Compressed-State Multistate Pair-Density Functional Theory

Multiconfiguration pair-density functional theory (MC-PDFT) is a multireference method that can be used to calculate excited states. However, MC-PDFT potential energy surfaces have the wrong topology at conical intersections because the last step of MC-PDFT is not a diagonalization of a model-space Hamiltonian matrix, as done in, for example, multistate second-order perturbation theory (MS-CASPT2). We have previously proposed methods that solve this problem by diagonalizing a model-space effective Hamiltonian matrix, where the diagonal elements are MC-PDFT energies for intermediate states, and the off-diagonal elements are evaluated by wave function theory.
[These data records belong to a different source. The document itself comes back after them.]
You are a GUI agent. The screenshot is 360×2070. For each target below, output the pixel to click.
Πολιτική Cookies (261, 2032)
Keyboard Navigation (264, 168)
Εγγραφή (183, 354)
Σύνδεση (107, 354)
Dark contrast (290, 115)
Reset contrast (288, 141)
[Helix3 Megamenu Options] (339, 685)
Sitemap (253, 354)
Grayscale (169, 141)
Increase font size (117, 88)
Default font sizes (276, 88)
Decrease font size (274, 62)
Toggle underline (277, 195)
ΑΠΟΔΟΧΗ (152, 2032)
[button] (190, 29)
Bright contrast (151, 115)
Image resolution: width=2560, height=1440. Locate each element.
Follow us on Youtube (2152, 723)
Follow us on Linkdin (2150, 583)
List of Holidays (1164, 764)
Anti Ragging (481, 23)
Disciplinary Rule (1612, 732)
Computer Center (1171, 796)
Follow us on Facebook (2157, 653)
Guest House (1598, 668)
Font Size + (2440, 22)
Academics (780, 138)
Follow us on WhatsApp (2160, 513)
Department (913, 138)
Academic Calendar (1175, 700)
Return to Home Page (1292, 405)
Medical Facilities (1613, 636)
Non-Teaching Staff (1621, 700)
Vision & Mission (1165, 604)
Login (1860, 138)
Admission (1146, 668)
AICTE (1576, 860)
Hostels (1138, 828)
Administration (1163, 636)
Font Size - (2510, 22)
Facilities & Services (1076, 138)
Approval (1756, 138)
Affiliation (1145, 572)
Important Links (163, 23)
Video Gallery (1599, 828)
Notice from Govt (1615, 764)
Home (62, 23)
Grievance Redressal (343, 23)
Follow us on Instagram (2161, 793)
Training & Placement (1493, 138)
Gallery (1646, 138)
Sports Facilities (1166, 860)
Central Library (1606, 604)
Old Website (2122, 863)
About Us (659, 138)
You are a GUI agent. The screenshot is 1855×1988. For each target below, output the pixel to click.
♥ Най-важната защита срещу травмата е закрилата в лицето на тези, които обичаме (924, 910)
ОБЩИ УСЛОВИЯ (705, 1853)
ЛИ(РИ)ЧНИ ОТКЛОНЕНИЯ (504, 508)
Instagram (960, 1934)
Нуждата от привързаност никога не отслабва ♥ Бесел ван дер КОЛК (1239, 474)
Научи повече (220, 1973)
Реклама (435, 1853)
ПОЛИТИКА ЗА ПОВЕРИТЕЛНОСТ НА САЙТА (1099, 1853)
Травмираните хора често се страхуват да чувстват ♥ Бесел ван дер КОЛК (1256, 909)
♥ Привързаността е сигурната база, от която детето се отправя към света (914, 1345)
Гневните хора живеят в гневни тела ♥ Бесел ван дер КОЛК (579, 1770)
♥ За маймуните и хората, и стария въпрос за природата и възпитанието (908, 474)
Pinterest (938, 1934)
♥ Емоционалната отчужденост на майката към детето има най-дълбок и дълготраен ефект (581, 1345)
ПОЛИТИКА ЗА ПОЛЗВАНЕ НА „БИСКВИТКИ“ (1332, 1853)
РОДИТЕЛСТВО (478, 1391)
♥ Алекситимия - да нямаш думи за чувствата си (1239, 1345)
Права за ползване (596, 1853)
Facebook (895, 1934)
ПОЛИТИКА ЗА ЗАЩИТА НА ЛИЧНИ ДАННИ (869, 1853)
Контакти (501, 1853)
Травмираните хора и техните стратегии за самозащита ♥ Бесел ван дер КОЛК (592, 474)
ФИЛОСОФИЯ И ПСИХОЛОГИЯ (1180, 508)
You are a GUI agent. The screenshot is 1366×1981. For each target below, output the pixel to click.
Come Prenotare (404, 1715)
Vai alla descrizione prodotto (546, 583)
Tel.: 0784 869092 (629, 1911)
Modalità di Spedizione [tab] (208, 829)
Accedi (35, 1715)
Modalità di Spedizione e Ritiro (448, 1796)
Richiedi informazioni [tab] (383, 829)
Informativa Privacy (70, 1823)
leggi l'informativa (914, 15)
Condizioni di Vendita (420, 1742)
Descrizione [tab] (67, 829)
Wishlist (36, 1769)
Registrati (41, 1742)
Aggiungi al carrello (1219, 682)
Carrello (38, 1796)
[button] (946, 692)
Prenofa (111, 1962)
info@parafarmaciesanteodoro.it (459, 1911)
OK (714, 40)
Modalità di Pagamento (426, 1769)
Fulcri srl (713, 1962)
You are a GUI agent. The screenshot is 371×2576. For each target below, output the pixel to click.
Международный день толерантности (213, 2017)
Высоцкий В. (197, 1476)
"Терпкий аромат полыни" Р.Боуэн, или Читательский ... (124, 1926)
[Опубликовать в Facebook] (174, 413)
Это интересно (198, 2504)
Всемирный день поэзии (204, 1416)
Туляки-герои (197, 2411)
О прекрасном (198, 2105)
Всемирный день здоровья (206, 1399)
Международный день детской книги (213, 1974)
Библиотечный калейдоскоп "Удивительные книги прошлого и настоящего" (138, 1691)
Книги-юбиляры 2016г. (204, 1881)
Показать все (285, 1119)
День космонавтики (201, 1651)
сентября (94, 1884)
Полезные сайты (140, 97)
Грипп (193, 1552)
One previous method is called variational multistate PDFT (VMS-PDFT), whose intermediate states maximize the trace of the effective Hamiltonian, namely, the sum of the MC-PDFT energies of the model-space states; the VMS-PDFT is very robust but is more computationally expensive than another method, extended multistate PDFT (XMS-PDFT), in which the transformation to intermediate states is accomplished without needing any density functional evaluations. However, although VMS-PDFT was accurate in all cases tested, XMS-PDFT was accurate in only some of them. In the present paper, we propose a new method, called compressed-state multistate PDFT (CMS-PDFT), that is as efficient as XMS-PDFT and as accurate as VMS-PDFT. The new method maximizes the trace of the classical Coulomb energy of the intermediate states such that the electron densities of the intermediate states are compressed. We show that CMS-PDFT performs robustly even where XMS-PDFT fails.